Basic Layout

The starter files generated by the bfg_zodb template are basic, but they provide a good orientation for the high-level patterns common to most traversal -based repoze.bfg (and ZODB based) projects.

__init__.py

A directory on disk can be turned into a Python package by containing an __init__.py file. Even if empty, this marks a directory as a Python package.

Configuration With configure.zcml

repoze.bfg uses a markup language syntactically the same as Zope’s implementation of ZCML, but using a different default XML namespace. Our sample ZCML file looks like the following:

 1
 2
 3
 4
 5
 6
 7
 8
 9
10
11
12
13
14
15
16
17
<configure xmlns="http://namespaces.repoze.org/bfg">

  <!-- this must be included for the view declarations to work -->
  <include package="repoze.bfg.includes" />

  <view
     for=".models.MyModel"
     view=".views.my_view"
     />

  <view
     for=".models.MyModel"
     view=".views.static_view"
     name="static"
     />

</configure>
  1. Line 1. The root <configure> element, in a bfg namespace.

  2. Line 4. Boilerplate, the comment explains.

  3. Lines 6-9. Register a <view> that is bound to a class. .views.my_view is a function we write (generated by the bfg_zodb template) that is given a context and a request and returns a response.

    Since this <view> doesn’t have a name attribute, it is the “default” view for that class.

  4. Lines 11-15. Register a view on the MyModels class that answers URL segments of static. This is a view that will serve up static resources for us, in this case, at http://localhost:6543/static/ and below.

Content Models with models.py

repoze.bfg often uses the word model when talking about content resources arranged in a hierarchical model graph. The models.py file is where the bfg_zodb Paster template put the classes that implement our models.

Here is the source for models.py:

 1
 2
 3
 4
 5
 6
 7
 8
 9
10
11
12
from persistent.mapping import PersistentMapping

class MyModel(PersistentMapping):
    __parent__ = __name__ = None

def appmaker(zodb_root):
    if not 'app_root' in zodb_root:
        app_root = MyModel()
        zodb_root['app_root'] = app_root
        import transaction
        transaction.commit()
    return zodb_root['app_root']
  1. Lines 3-4. The MyModel class we referred to in the ZCML is implemented here. It is persistent (via PersistentMapping). The __parent__ and __name__ are important parts of the traversal protocol. By default, have these as None indicating that this is the root object.

  2. Lines 6-12. appmaker is used to return the application root object. It is called on every request to the repoze.bfg application. It also performs bootstrapping by creating an application root (inside the ZODB root object) if one does not already exist.

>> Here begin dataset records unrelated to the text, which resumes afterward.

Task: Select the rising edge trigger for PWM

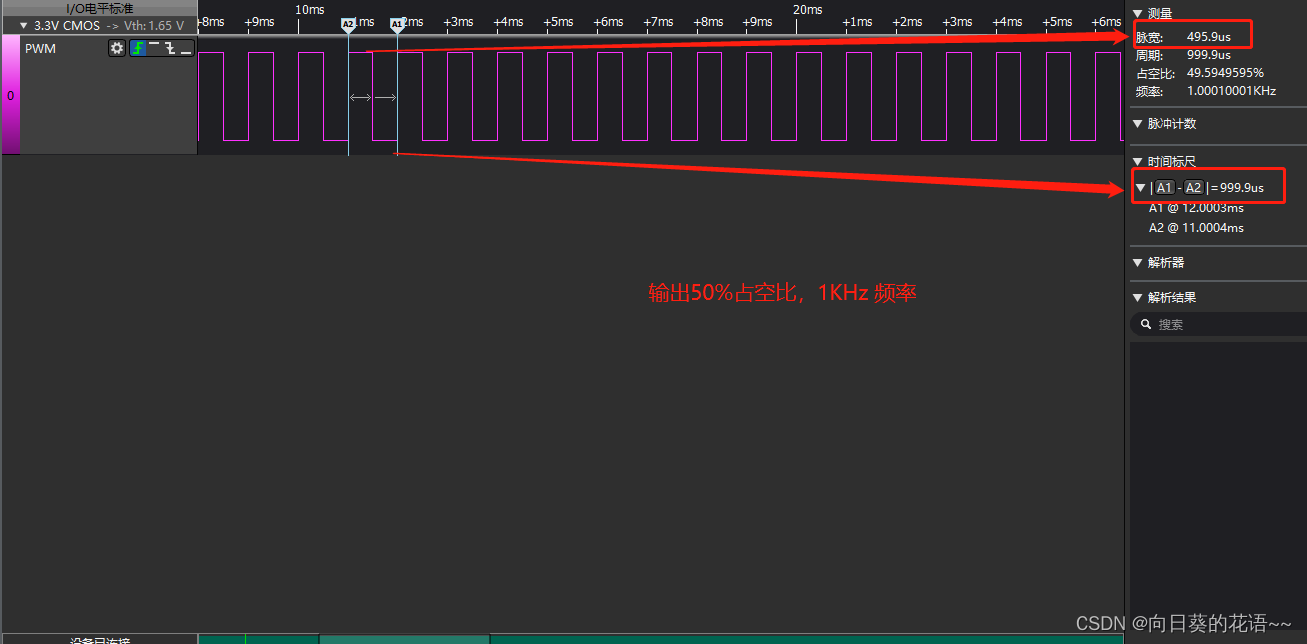Action: 138,48
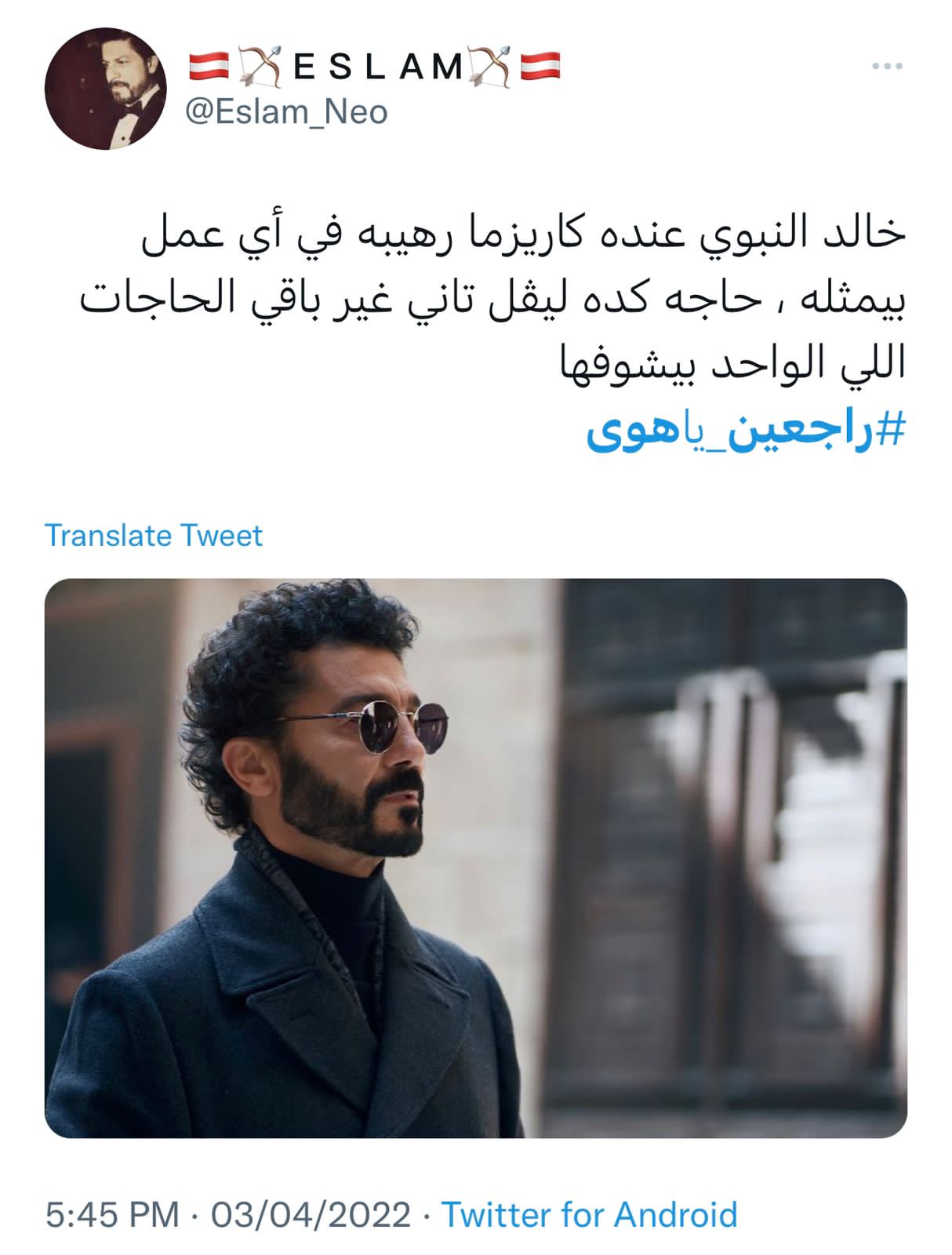Open the @Eslam_Neo handle
Image resolution: width=952 pixels, height=1255 pixels.
click(x=286, y=112)
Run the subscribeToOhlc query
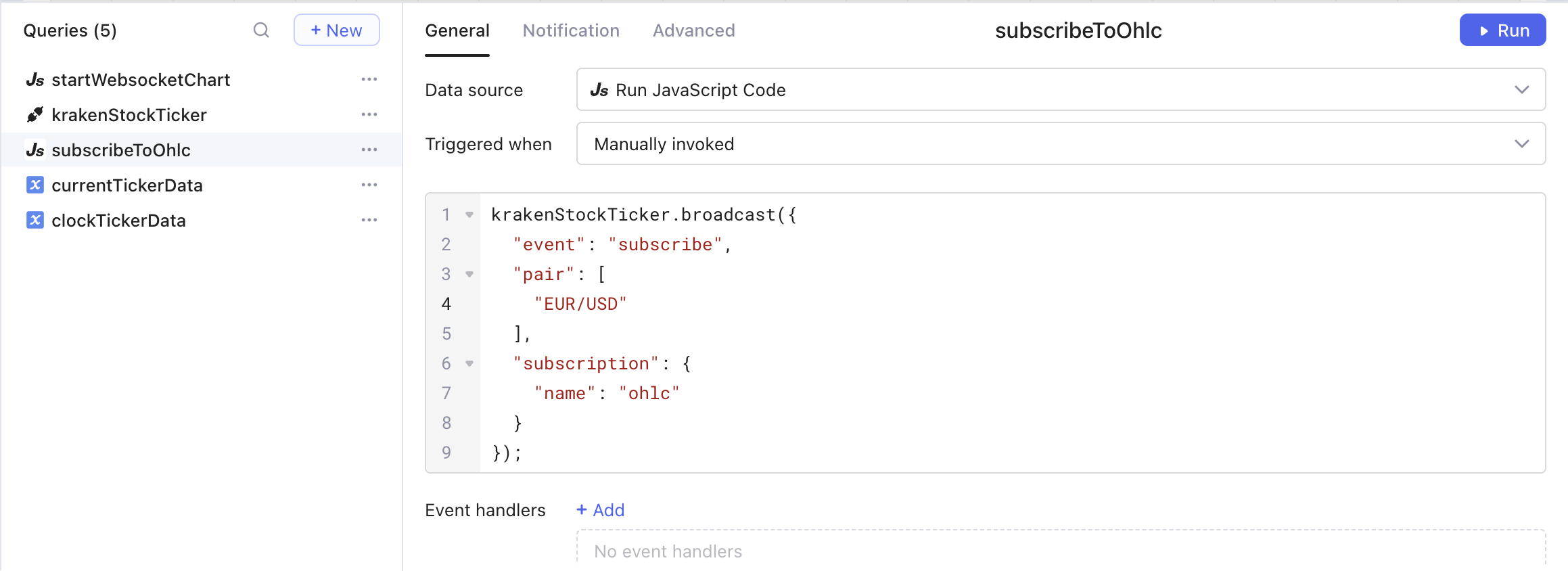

    We do so by first seeing if the database has the persistent application root. If not, we make an instance, store it, and commit the transaction. We then return the application root object.

App Startup with run.py

How does a repoze.bfg application start up? When you run under paster using the tutorial.ini generated config file, the application area points at an entry point. Our entry point happens to be in run.py and its app function:

 1
 2
 3
 4
 5
 6
 7
 8
 9
10
11
12
13
14
15
16
17
from repoze.bfg.router import make_app
from repoze.zodbconn.finder import PersistentApplicationFinder

def app(global_config, **kw):
    """ This function returns a repoze.bfg.router.Router object.
    
    It is usually called by the PasteDeploy framework during ``paster serve``.
    """
    # paster app config callback
    import tutorial
    from tutorial.models import appmaker
    zodb_uri = kw.get('zodb_uri')
    if zodb_uri is None:
        raise ValueError("No 'zodb_uri' in application configuration.")

    get_root = PersistentApplicationFinder(zodb_uri, appmaker)
    return make_app(get_root, tutorial, options=kw)
  1. Line 11. After importing our application, get the appmaker function described above.
  2. Line 12. Get the ZODB configuration from the tutorial.ini file’s [app:main] section. This will be a URI (something like file:///path/to/Data.fs).
  3. Line 16. We create a root factory using the PersistentApplicationFinder helper class, passing it the ZODB URI and our appmaker.
  4. Line 17. We use the repoze.bfg.router.make_app to return a WSGI application. The make_app function takes the root factory (get_root), the package representing our application, and the keywords parsed by PasteDeploy.